Today’s tasting is another one of our favorites. Bernheim, it is one of the very few wheated whiskeys out there. To be a wheat whiskey, the distiller follows all the rules governing Bourbon, but instead of at least 51% corn, it has to have 51% wheat.

This is different from a ‘wheated’ Bourbon like Weller’s, Pappy, or even Maker’s Mark. They still have at least 51% corn, they have just replaced the rye with wheat as the secondary ingredient. So the main ingredient in Bernheim is wheat. This gives it a lighter color as well as a lighter taste.

Bernheim comes in a corked bottle, 90 proof and has been aged 7 years. The 750ml goes for around $30.00, and while available, it might not be in every store.

Todd:  Has a nice aroma of butterscotch, chocolate, and a fruit that I later nailed down as apricot. Also got a nice nose of some honey and wood.

Bernheim has a light, sweet, mellow taste that is not overly complex. which is somewhat strange when compared  to the nose.

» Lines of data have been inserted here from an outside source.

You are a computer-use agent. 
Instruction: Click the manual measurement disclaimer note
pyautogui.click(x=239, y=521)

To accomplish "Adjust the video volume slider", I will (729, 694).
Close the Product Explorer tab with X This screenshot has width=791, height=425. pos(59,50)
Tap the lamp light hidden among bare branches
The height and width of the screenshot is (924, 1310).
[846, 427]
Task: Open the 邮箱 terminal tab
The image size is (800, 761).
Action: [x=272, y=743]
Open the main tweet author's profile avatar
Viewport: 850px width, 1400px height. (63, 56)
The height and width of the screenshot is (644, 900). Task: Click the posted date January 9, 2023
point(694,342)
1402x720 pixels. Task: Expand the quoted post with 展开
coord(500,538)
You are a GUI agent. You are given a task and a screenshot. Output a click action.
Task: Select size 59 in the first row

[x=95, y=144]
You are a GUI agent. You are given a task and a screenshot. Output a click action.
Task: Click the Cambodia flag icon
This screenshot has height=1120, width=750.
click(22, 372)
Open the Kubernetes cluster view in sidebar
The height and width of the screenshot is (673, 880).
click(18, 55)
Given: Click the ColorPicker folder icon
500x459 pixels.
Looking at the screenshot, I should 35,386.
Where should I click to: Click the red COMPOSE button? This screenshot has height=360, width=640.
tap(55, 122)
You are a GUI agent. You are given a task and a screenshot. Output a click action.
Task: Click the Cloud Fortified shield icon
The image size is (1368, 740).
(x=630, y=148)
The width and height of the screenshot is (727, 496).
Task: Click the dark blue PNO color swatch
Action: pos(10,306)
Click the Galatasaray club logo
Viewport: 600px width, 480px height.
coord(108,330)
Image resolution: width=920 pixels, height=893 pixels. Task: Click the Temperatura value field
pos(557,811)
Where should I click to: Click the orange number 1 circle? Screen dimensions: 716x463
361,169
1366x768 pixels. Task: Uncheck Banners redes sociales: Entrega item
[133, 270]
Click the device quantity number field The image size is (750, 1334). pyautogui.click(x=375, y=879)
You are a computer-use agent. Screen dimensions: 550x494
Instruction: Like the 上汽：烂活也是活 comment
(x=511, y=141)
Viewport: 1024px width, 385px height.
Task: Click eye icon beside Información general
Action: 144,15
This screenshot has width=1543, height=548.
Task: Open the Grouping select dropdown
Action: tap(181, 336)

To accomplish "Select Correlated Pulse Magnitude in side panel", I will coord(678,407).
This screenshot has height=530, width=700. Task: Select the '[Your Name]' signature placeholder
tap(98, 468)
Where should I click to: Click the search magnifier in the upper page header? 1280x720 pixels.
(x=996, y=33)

It also drinks like a lower proof.

It has a buttery finish along with some grain.

Overall this is dangerously drinkable.

Ron:  Bernheim has a very interesting nose of the usual suspects, oak, caramel, and vanilla. But I could also detect a subtle hint of some floral undertones.

On tasting I detected all the aromas as well as a little citrus and maybe even a little coffee?

Has a nice smooth finish that does not burn even when enjoyed neat.

Overall, not real complex, but damn, is it good!

Nose—-4.5 out of 5

Taste—9 out of 10

Finish—3.5 out of 5

Total———17 out of 20 barrels.

Well, as you can see, we really liked Bernheim Original. It was good neat, with a little ice or water, even though it needed neither. This would be a good one to use whiskey stones if you like your drink chilled.

It made a fine cocktail, not the best, seemed almost a waste to use it that way.  We think it is just too light for that.

Last word, this makes a great addition to anyone’s cabinet. We like to have different styles on hand, and this fits the bill. It is not overpriced and even a novice whiskey drinker can tell something is different about this one.